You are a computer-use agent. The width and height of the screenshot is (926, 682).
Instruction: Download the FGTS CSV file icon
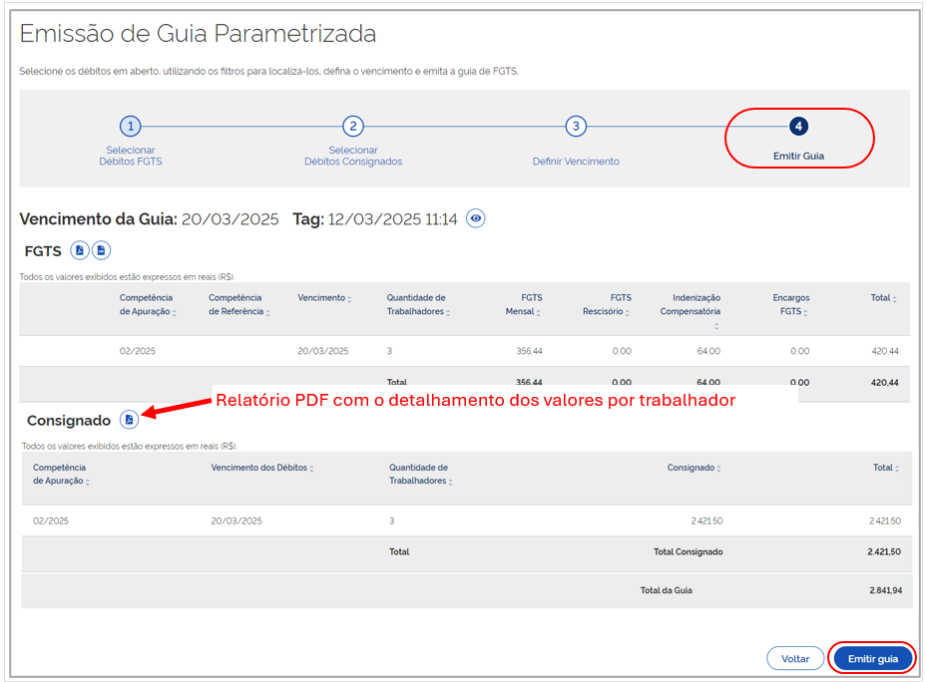101,250
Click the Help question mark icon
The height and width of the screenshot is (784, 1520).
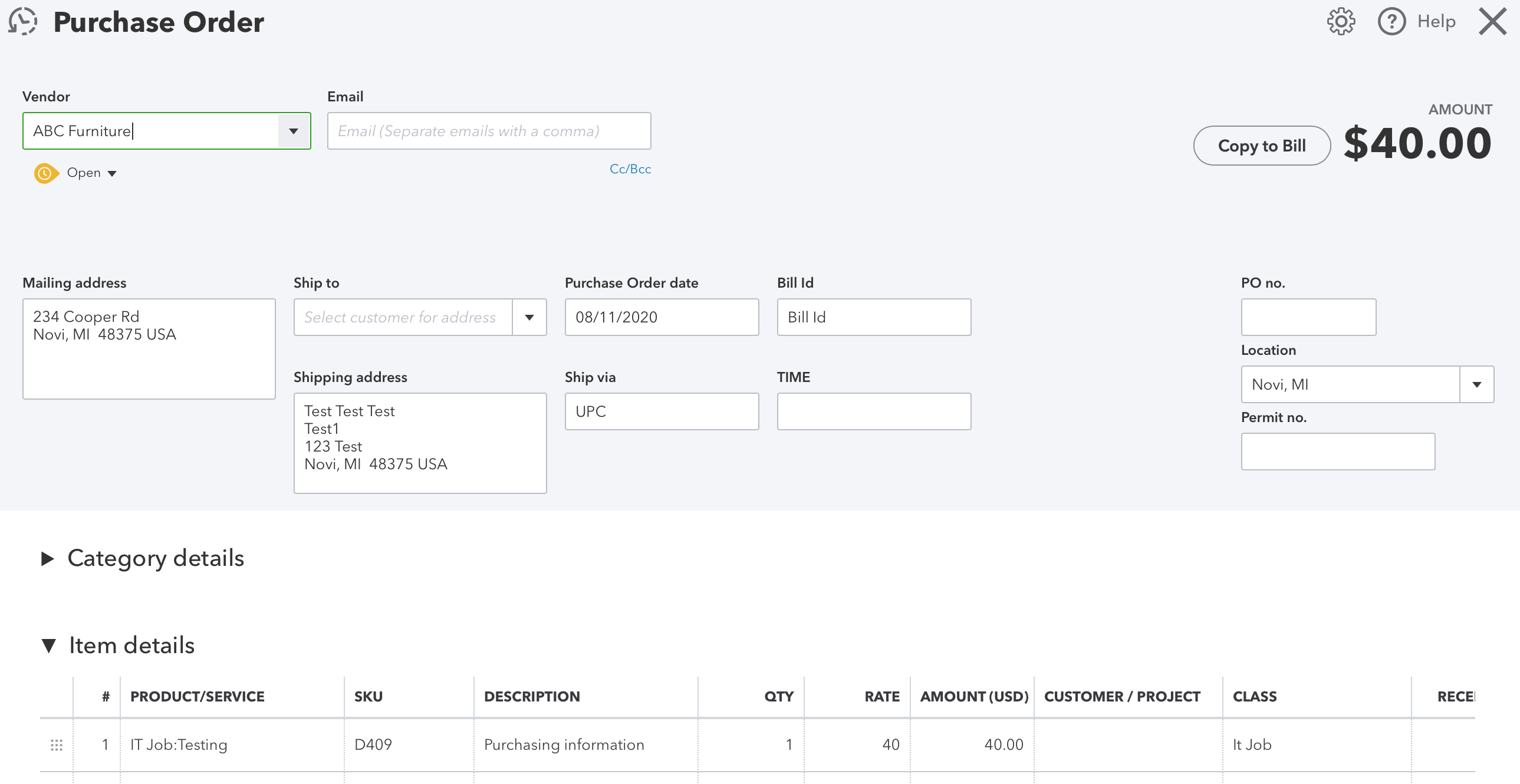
■ ■ ■ ■ ■ ■ ■
## [Goal]
Write out every line of the records above again, requests included, and shift each coordinate in the answers by adding 85 to it. Leave the pictures out.

## [Solution for this task]
You are a computer-use agent. The width and height of the screenshot is (926, 682).
Instruction: Download the FGTS CSV file icon
186,335
Click the Help question mark icon
The height and width of the screenshot is (784, 1520).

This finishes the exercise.